Greetings From Texas
HERE’S THE GREAT STATE OF TEXAS–” I read from the postcard I hold in my hand, “–And the others that surround it. Everything is big about Texas, except the states around it!”
My collection of Texas picture postcards, sent back by my Uncle Henry in Dallas, has captured the imagination of my Canton, Ohio audience. This is the one that shows a distorted, cartoon map of the United States. An overly exaggerated Texas sprawls across the middle, stretching from Canada to Mexico, shouldering aside the rest.
I don’t blame my cousins for being in awe of the place. We’ve all heard the stories. Everybody knows somebody who’s moved there, friends or family even more charmed by its harmless braggadocio.
Most of all, I love being the center of attention.
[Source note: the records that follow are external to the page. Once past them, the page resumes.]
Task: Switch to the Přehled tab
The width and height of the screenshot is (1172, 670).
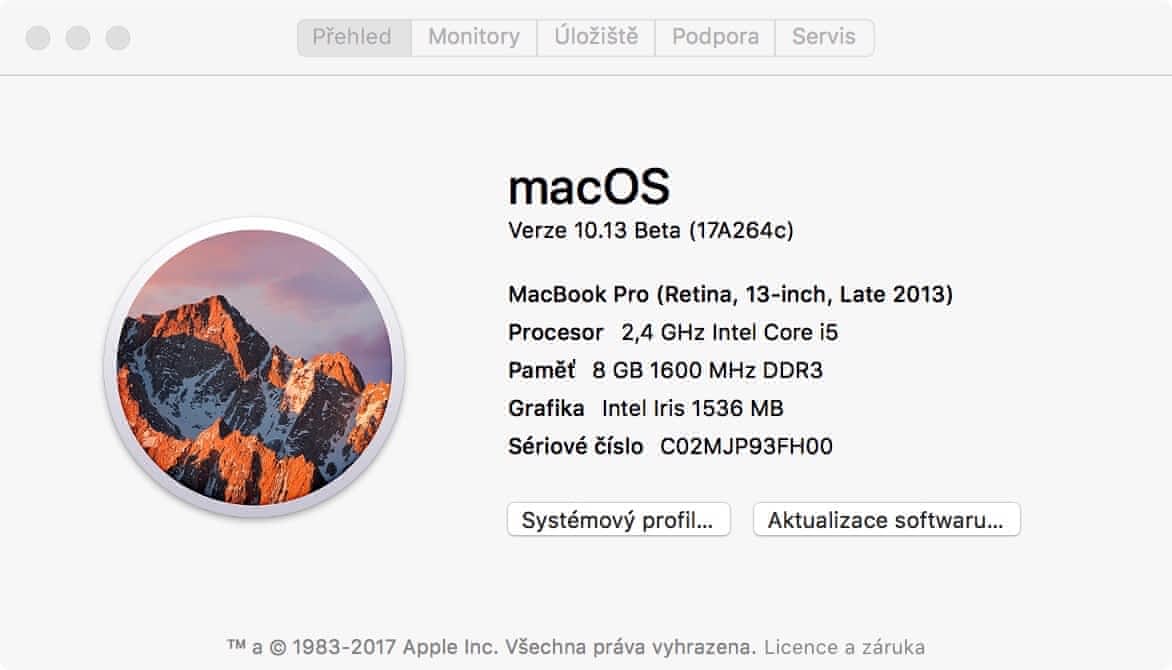Action: point(353,38)
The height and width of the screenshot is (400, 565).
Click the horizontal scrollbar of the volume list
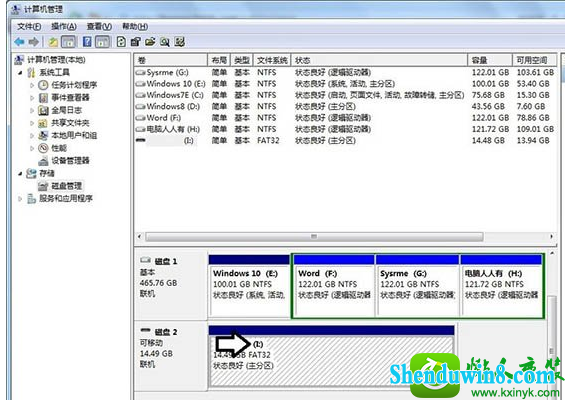(314, 237)
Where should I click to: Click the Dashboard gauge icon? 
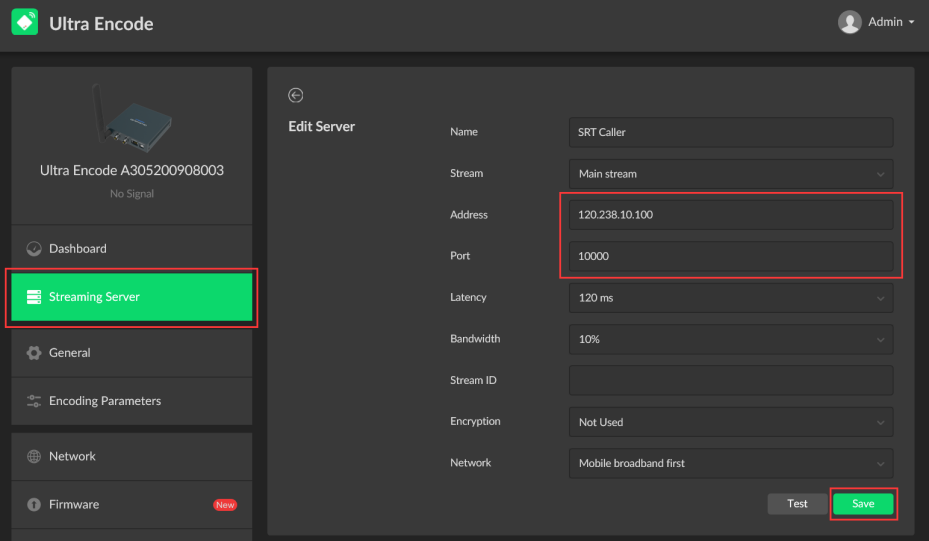point(34,249)
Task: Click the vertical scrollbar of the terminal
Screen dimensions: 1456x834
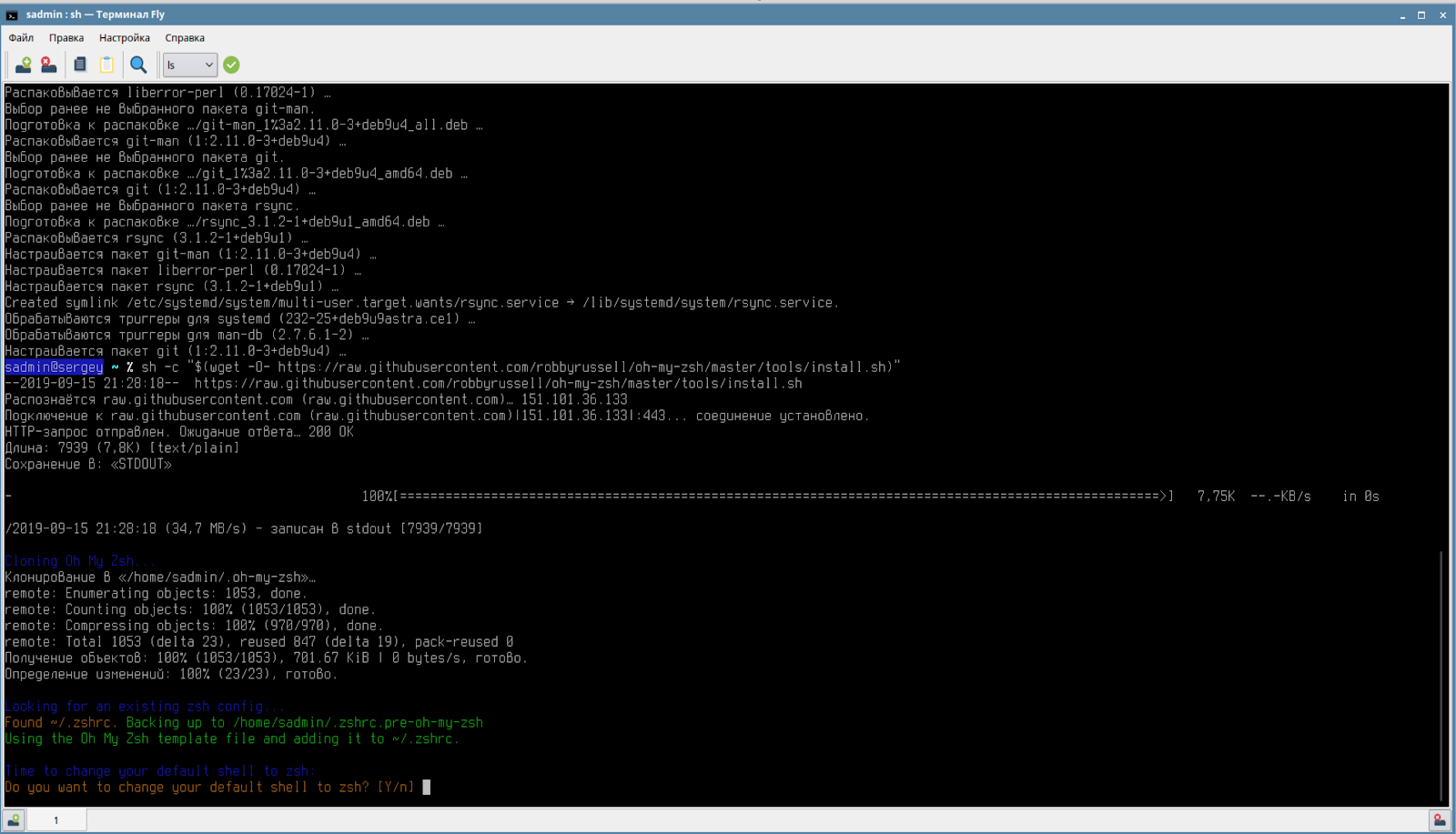Action: (x=1442, y=673)
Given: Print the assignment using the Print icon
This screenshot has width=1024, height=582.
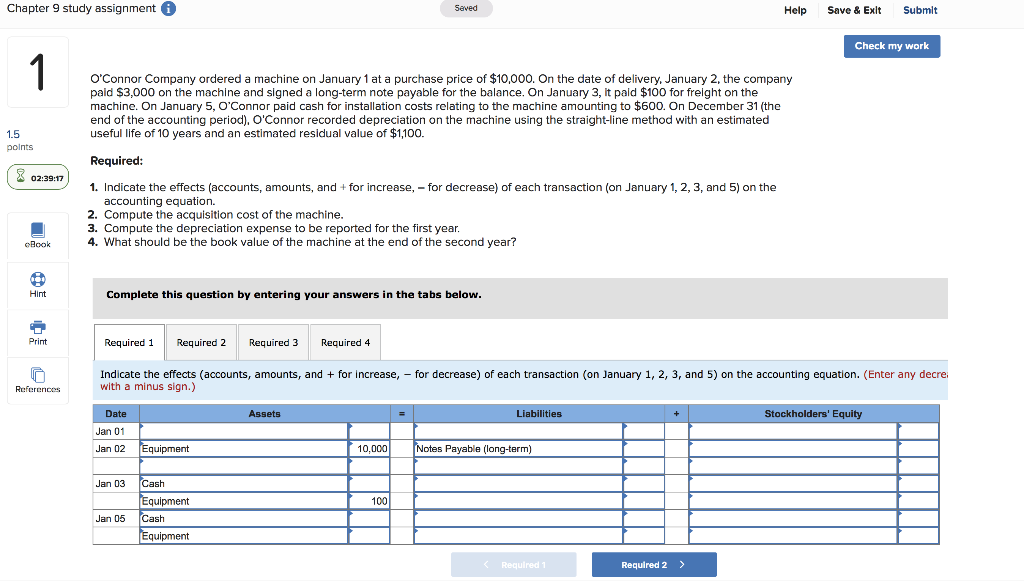Looking at the screenshot, I should [37, 334].
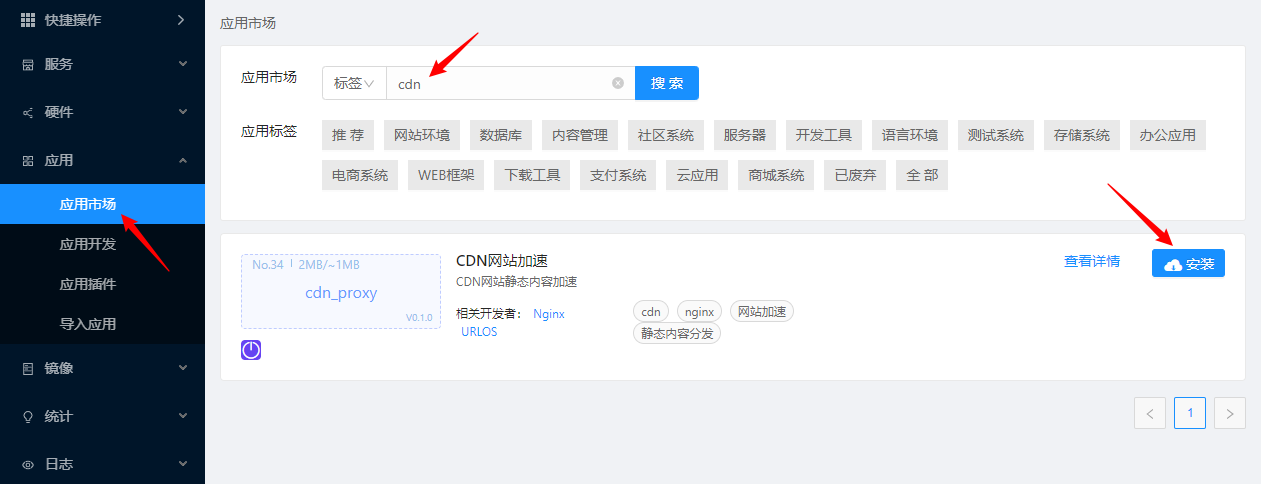1261x484 pixels.
Task: Click the 日志 eye icon in sidebar
Action: pos(28,464)
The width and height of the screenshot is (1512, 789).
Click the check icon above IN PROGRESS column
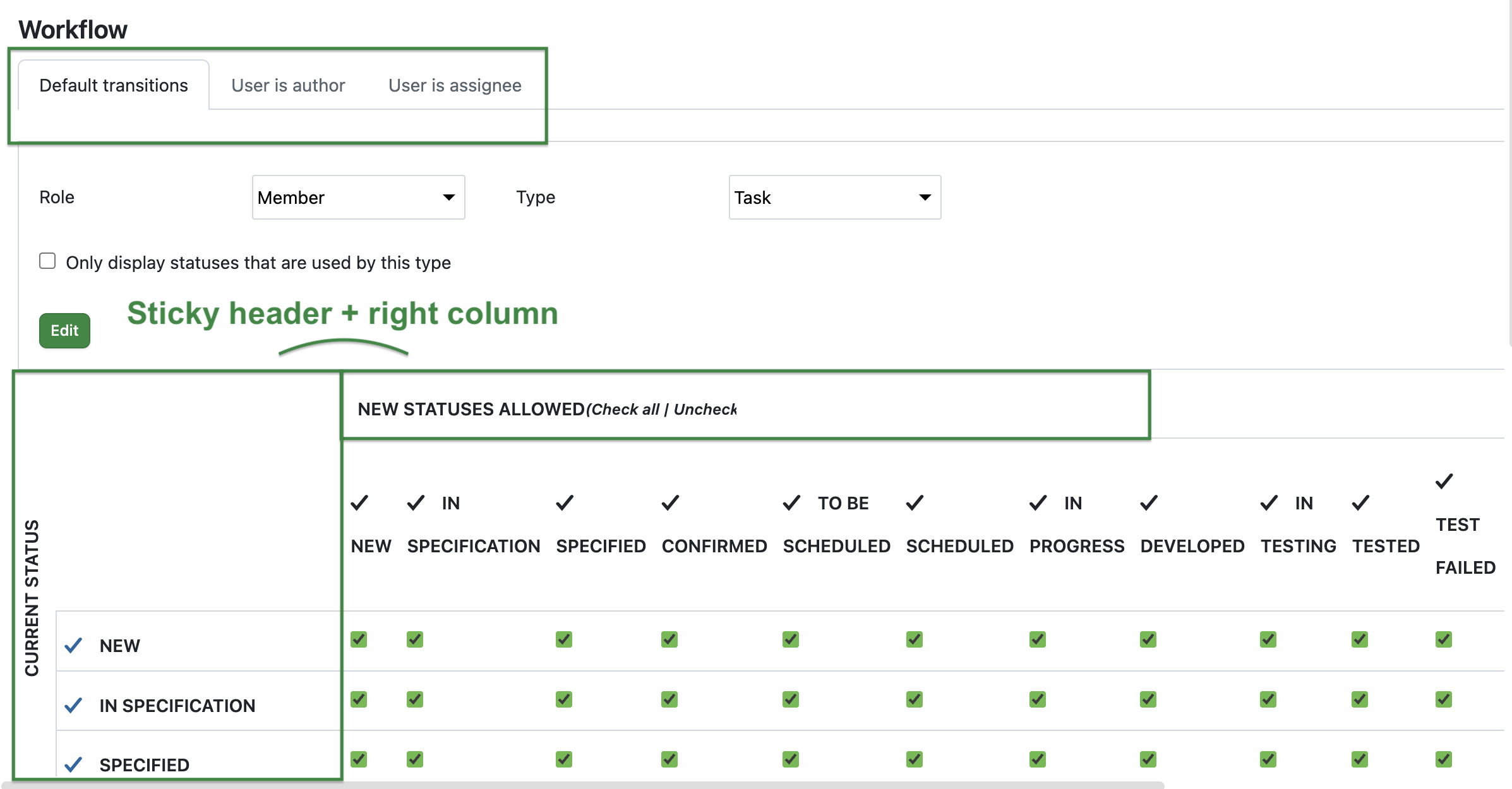pyautogui.click(x=1036, y=502)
I’m addicted to the oohs and ahhs as I present yet another postcard. I make a show of it, reading aloud as I display it in a slow sweep of my hand past faces in a semi-circle around me, like a stage magician offering up for examination the card he’s drawn from the deck.
“Here’s a nice one,” I say, and hold up a hand-tinted photo of a longhorn steer with horns that stretch from edge to edge.
“‘Want to ‘throw the bull?’,” I read. “‘Then here’s one for you! West Texas Longhorn, width of horns, 8 feet 6 inches.’”
Then I shuffle through the small stack to find my favorite.
“Okay, this you gotta see,” I say, and pull out the most convincing postcard of them all. It shows a cowboy riding atop a jackrabbit that’s the size of a small elephant.
They lean in, rapt.
“Is that for real?” my cousin Rodney sneers, a cynical tone in his voice.
“Sure it’s for real!” says his older brother, Stanley. “It looks real, doesn’t it? How’s anybody going to make up stuff like that?”
“Is anybody ready to kill themselves yet?” Lee asks as she walks past my little group.
“Aw, shut up, Lee. This one’s good, too,” I say, pulling from the deck another postcard, this one bearing the title, WILDLIFE OF THE DESERT.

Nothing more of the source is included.